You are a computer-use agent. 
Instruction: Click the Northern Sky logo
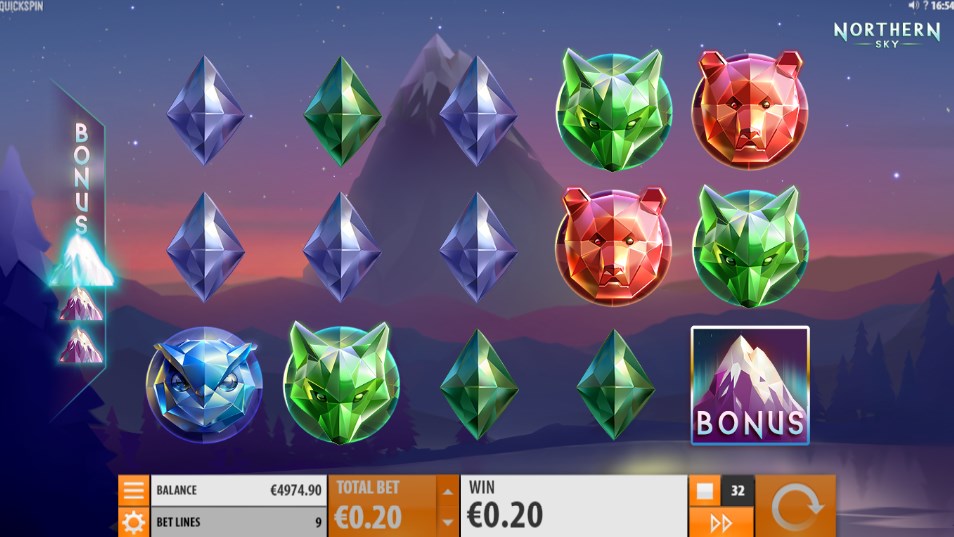886,34
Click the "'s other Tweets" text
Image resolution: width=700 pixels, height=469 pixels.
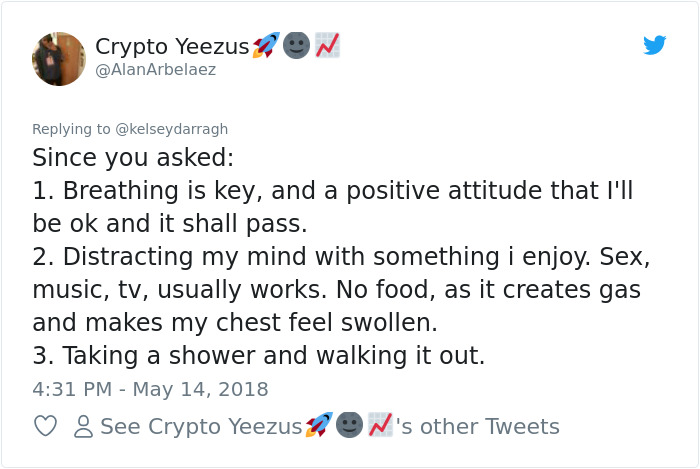[x=478, y=426]
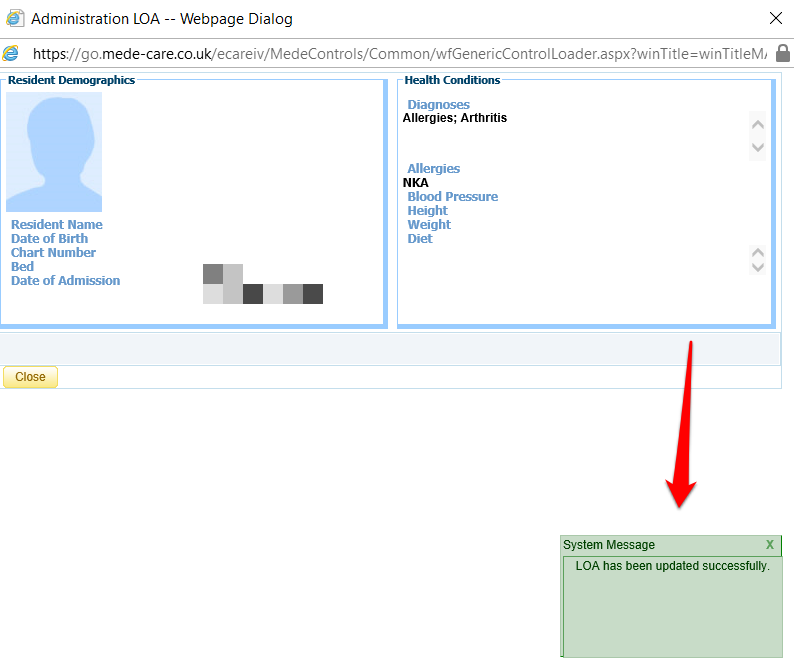This screenshot has height=670, width=794.
Task: Click the resident photo placeholder
Action: pos(54,152)
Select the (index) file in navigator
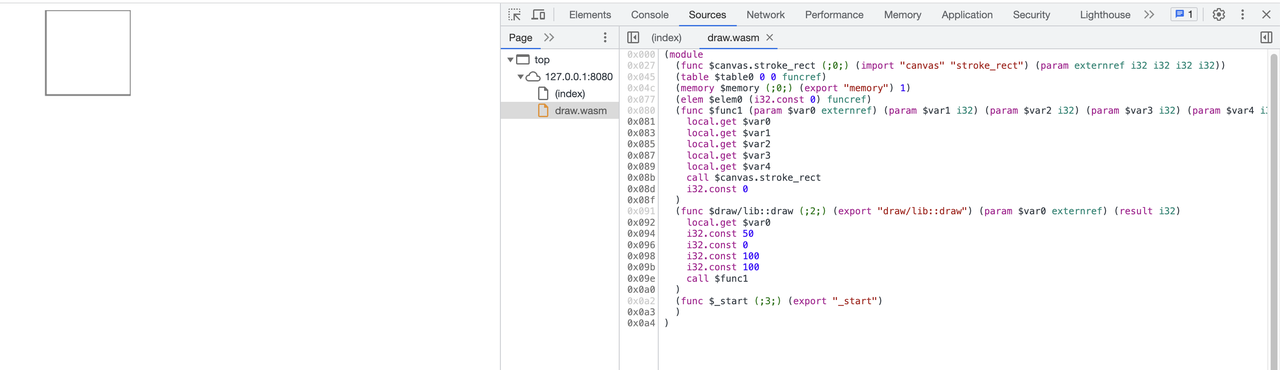This screenshot has width=1280, height=370. [x=570, y=94]
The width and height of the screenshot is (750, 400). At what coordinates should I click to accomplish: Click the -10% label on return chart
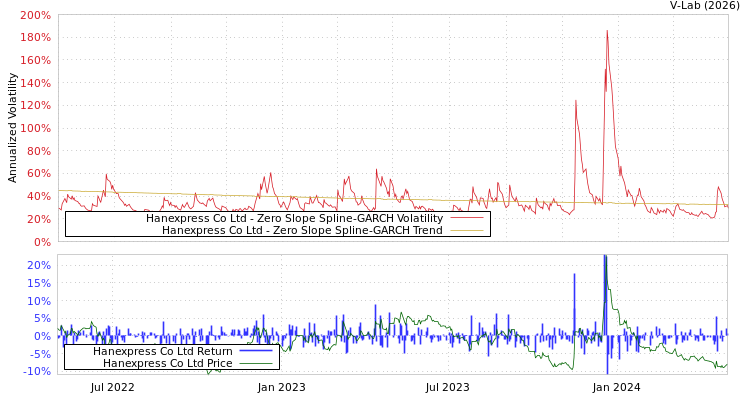point(36,372)
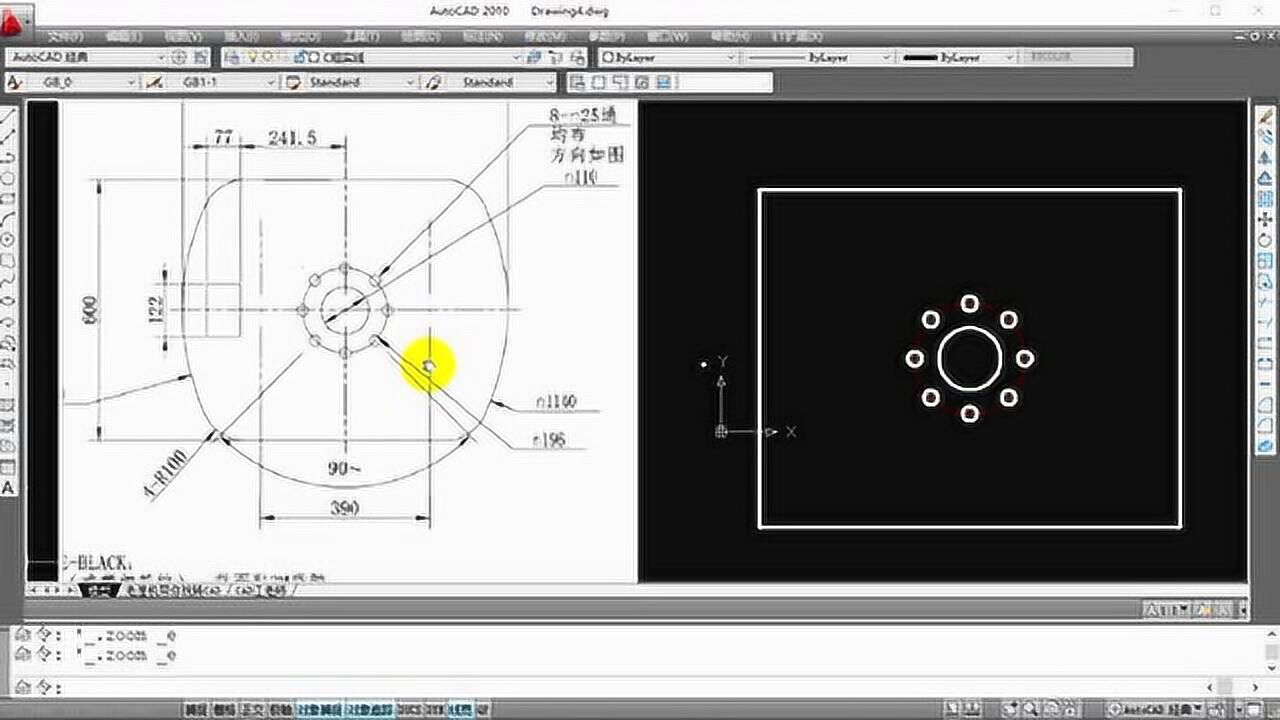Select the Circle tool for drawing circles
1280x720 pixels.
pyautogui.click(x=10, y=237)
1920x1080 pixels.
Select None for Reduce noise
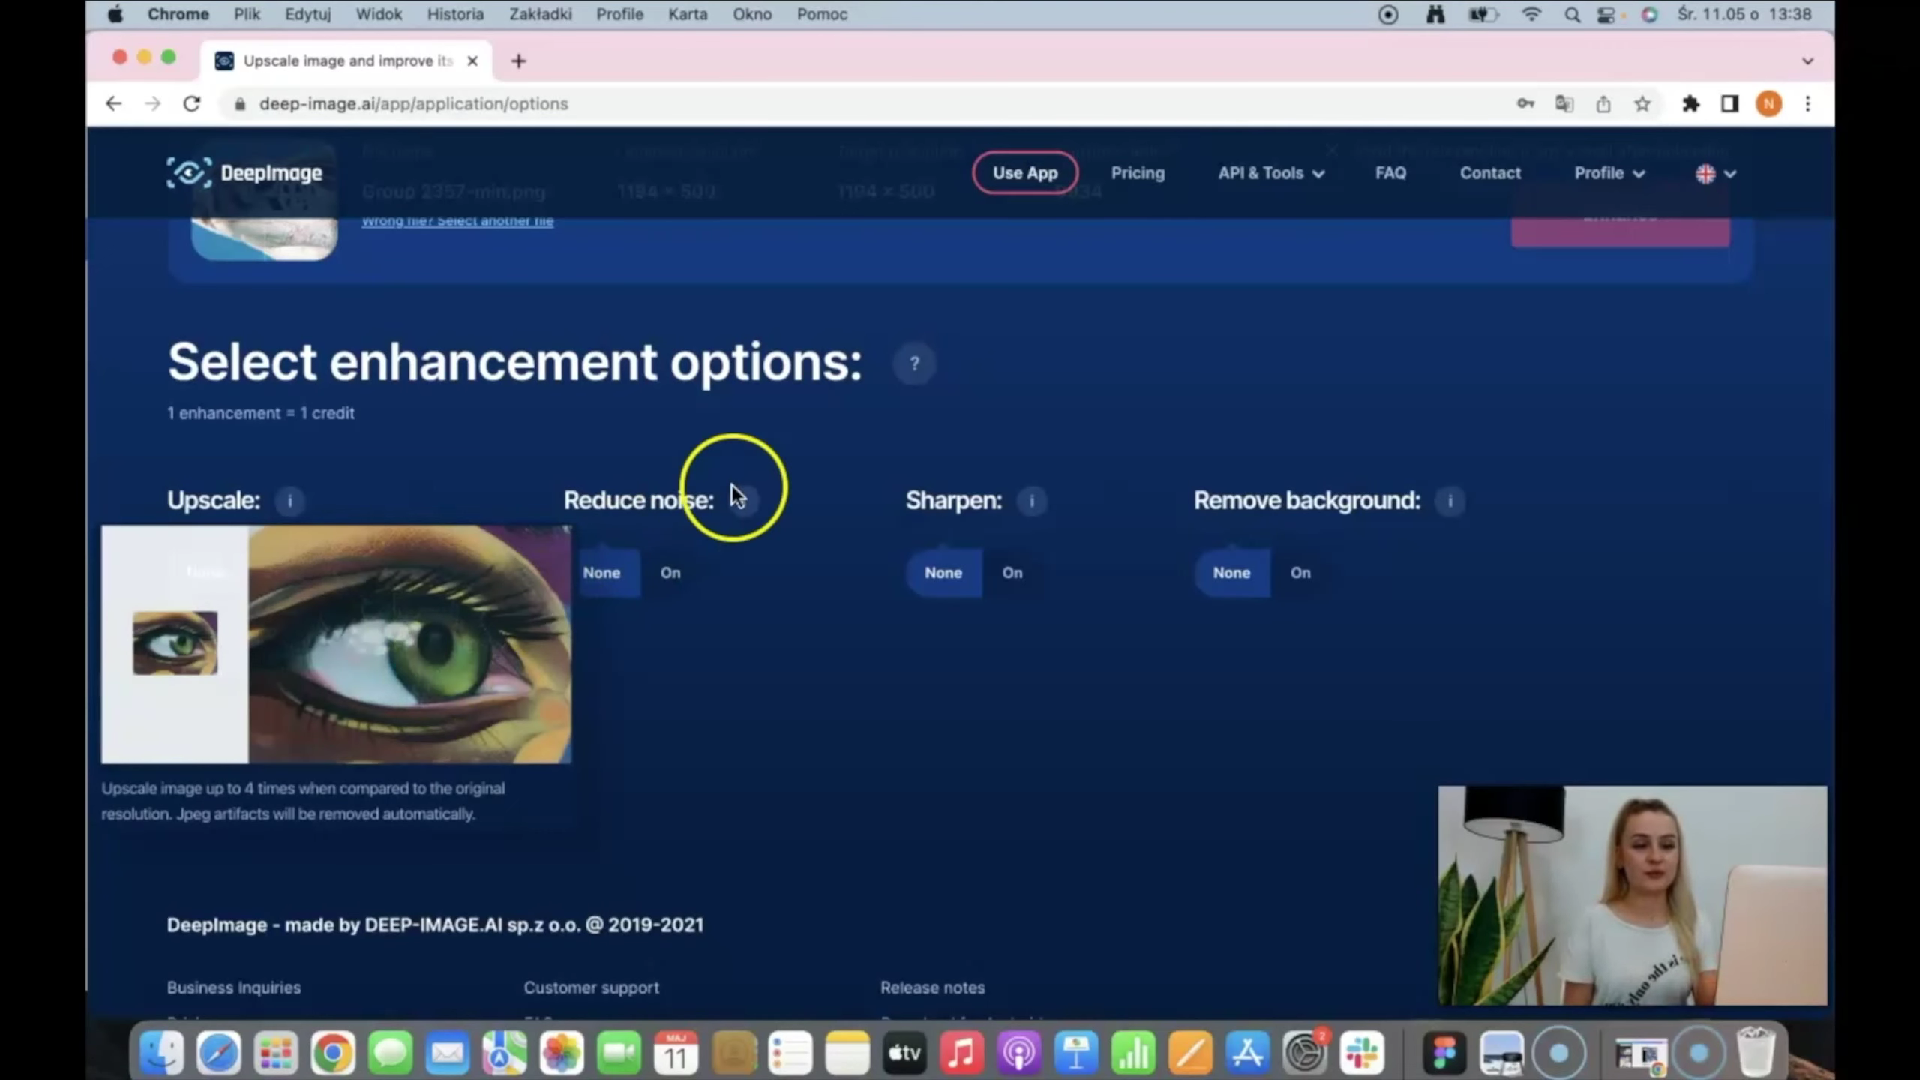point(601,573)
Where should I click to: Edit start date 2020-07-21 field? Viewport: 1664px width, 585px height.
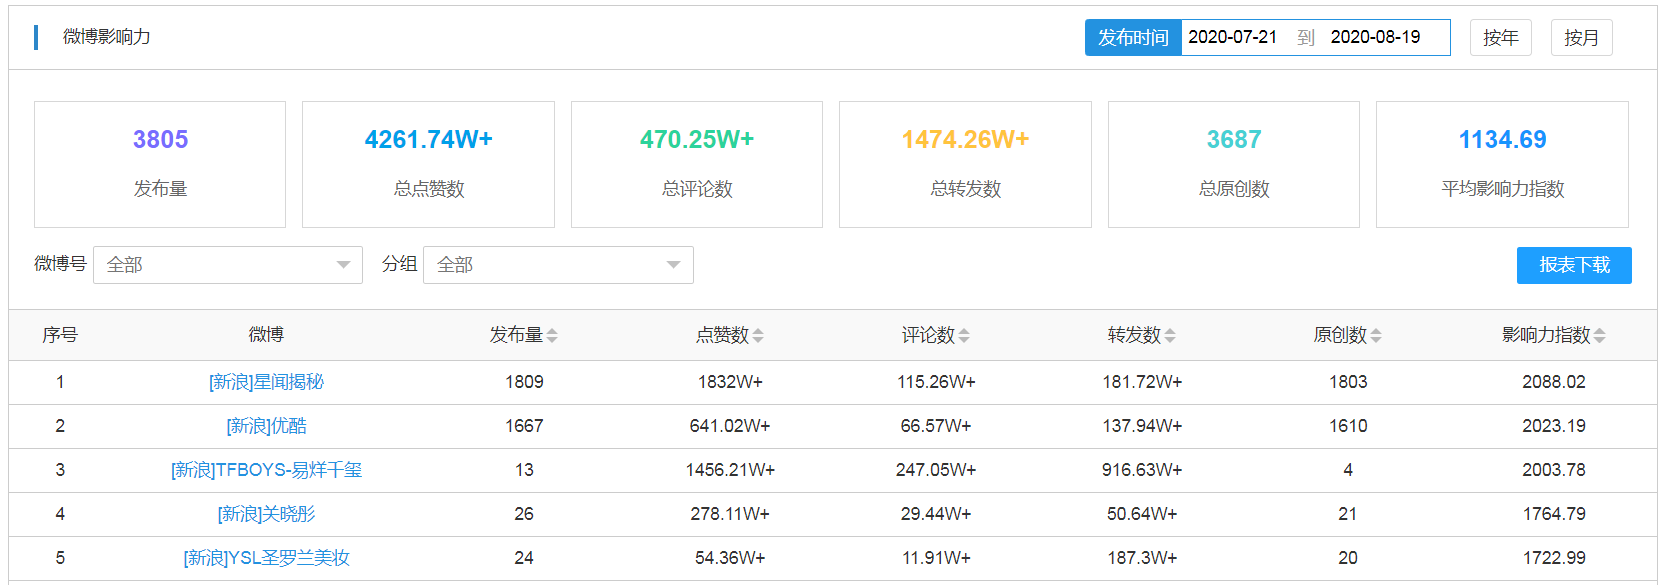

What you will do: Please pick out each line in the rows above that contains the word "should" and copy those lines in full.

Exercise output:
The width and height of the screenshot is (750, 400). At what coordinates should I click to accomplish: Click the -10% label on return chart
Where should I click to: Edit start date 2020-07-21 field? Viewport: 1664px width, 585px height.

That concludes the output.